Fixing pandas EmptyDataError after Tkinter file selection: why file-like objects bite and how to reset them

Introduction

After selecting a data file via Tkinter’s filedialog and piping it into pandas, everything behaves—until the source is anything but .xls or .xlsx. Then pandas throws EmptyDataError: No columns to parse from file. The root cause isn’t pandas parsing logic. It’s how the file is being passed and what happened to it just before parsing.

The failing pattern

The issue appears when a path from askopenfilename is opened in binary mode, inspected with chardet.read(), and then handed to pandas.read_csv without rewinding the stream. This pattern silently works for Excel, but fails for CSV/TSV-like inputs.

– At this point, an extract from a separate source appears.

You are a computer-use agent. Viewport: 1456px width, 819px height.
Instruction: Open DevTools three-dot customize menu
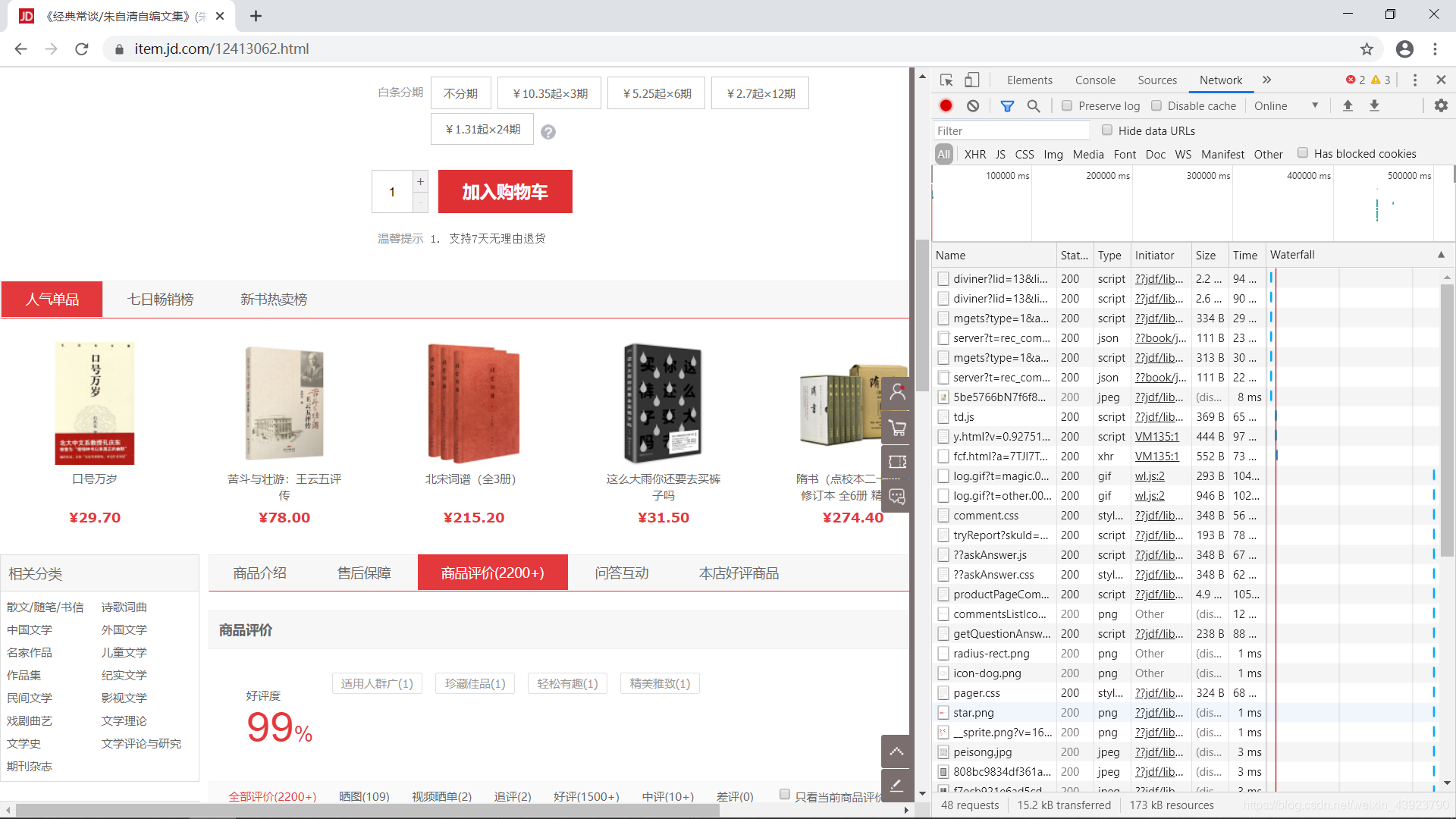(1414, 80)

from tkinter import filedialog
import pandas as pd
import chardet
def pick_and_load():
    chosen_path = filedialog.askopenfilename(
        filetypes=[("DPT files", "*.dpt"), ("Text files", "*.txt"), ("Excel files", "*.xlsx *.xls"), ("XY files", "*.xy")]
    )
    if chosen_path:
        with open(chosen_path, "rb") as fh:
            probed = chardet.detect(fh.read())
            try:
                frame = pd.read_csv(fh, header="infer", sep="[ \t]", engine="python")
            except:
                frame = pd.read_excel(fh)
            print(frame)

What actually goes wrong

In one branch of the code a string path is passed to pandas.read_csv, in the other a file-like object is supplied. A file-like object maintains a read position. Calling fh.read() to detect encoding advances that position to the end of the stream. When read_csv then attempts to parse, there is nothing left to read, which results in EmptyDataError. By contrast, read_excel does not rely on the current file position; it appears to reset or manage it internally, so it succeeds where read_csv fails.

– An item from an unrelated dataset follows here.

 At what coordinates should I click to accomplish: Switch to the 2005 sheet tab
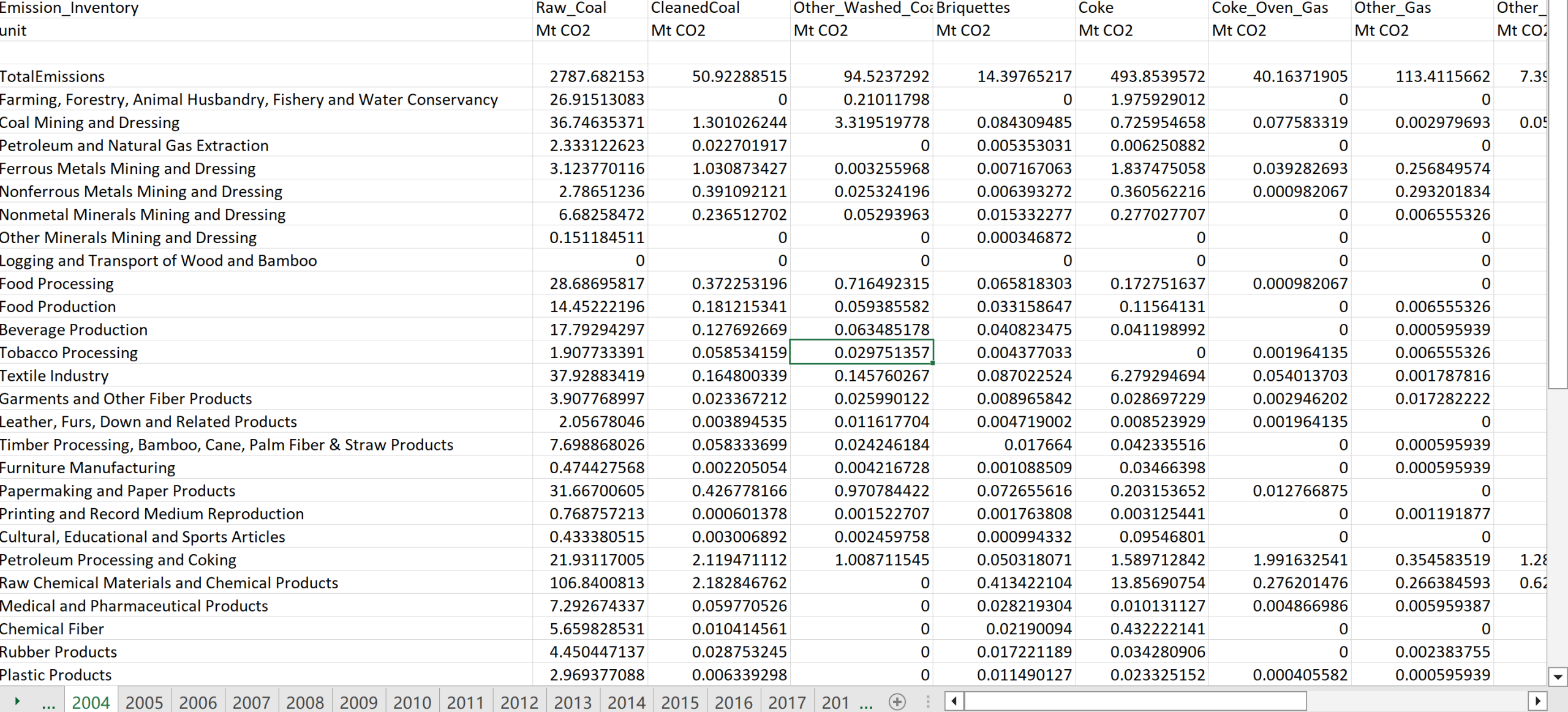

There is also a naming pitfall that makes this easier to miss. Reusing the same identifier for both the filename and the file-like object obscures the transition from a string path to a stream with a mutable position.

The fix

If you read the stream first, reset it before parsing. Calling seek(0) rewinds the file pointer to the beginning so pandas.read_csv sees the full content again.

from tkinter import filedialog
import pandas as pd
import chardet
def pick_and_load_fixed():
    chosen_path = filedialog.askopenfilename(
        filetypes=[("DPT files", "*.dpt"), ("Text files", "*.txt"), ("Excel files", "*.xlsx *.xls"), ("XY files", "*.xy")]
    )
    if chosen_path:
        with open(chosen_path, "rb") as fh:
            guessed = chardet.detect(fh.read())
            fh.seek(0)
            try:
                table = pd.read_csv(fh, header="infer", sep="[ \t]", engine="python")
            except:
                table = pd.read_excel(fh)
            print(table)

Why this matters

Mixing path strings and file-like objects is common in GUI-driven workflows. The moment you introduce pre-processing that consumes the stream, pandas.read_csv will only parse what is left at the current position. Being explicit about the file pointer makes CSV and whitespace-separated inputs robust, while Excel continues to work as expected.

Clarity also improves by not overloading one variable to represent both a path and an open handle. Keeping separate names makes it obvious which operations affect the stream and which only manipulate the path. Finally, rather than catching failures from read_csv and retrying with Excel, decide which parser to call based on the file extension.

Wrap-up

If you probe a file object before parsing, always reset it with seek(0) so pandas.read_csv sees the data from the start. Keep distinct variables for a path and a file handle to avoid confusion, and choose parsing functions deliberately instead of falling back via try/except. These small adjustments eliminate EmptyDataError in the described Tkinter workflow and make your data-loading step predictable.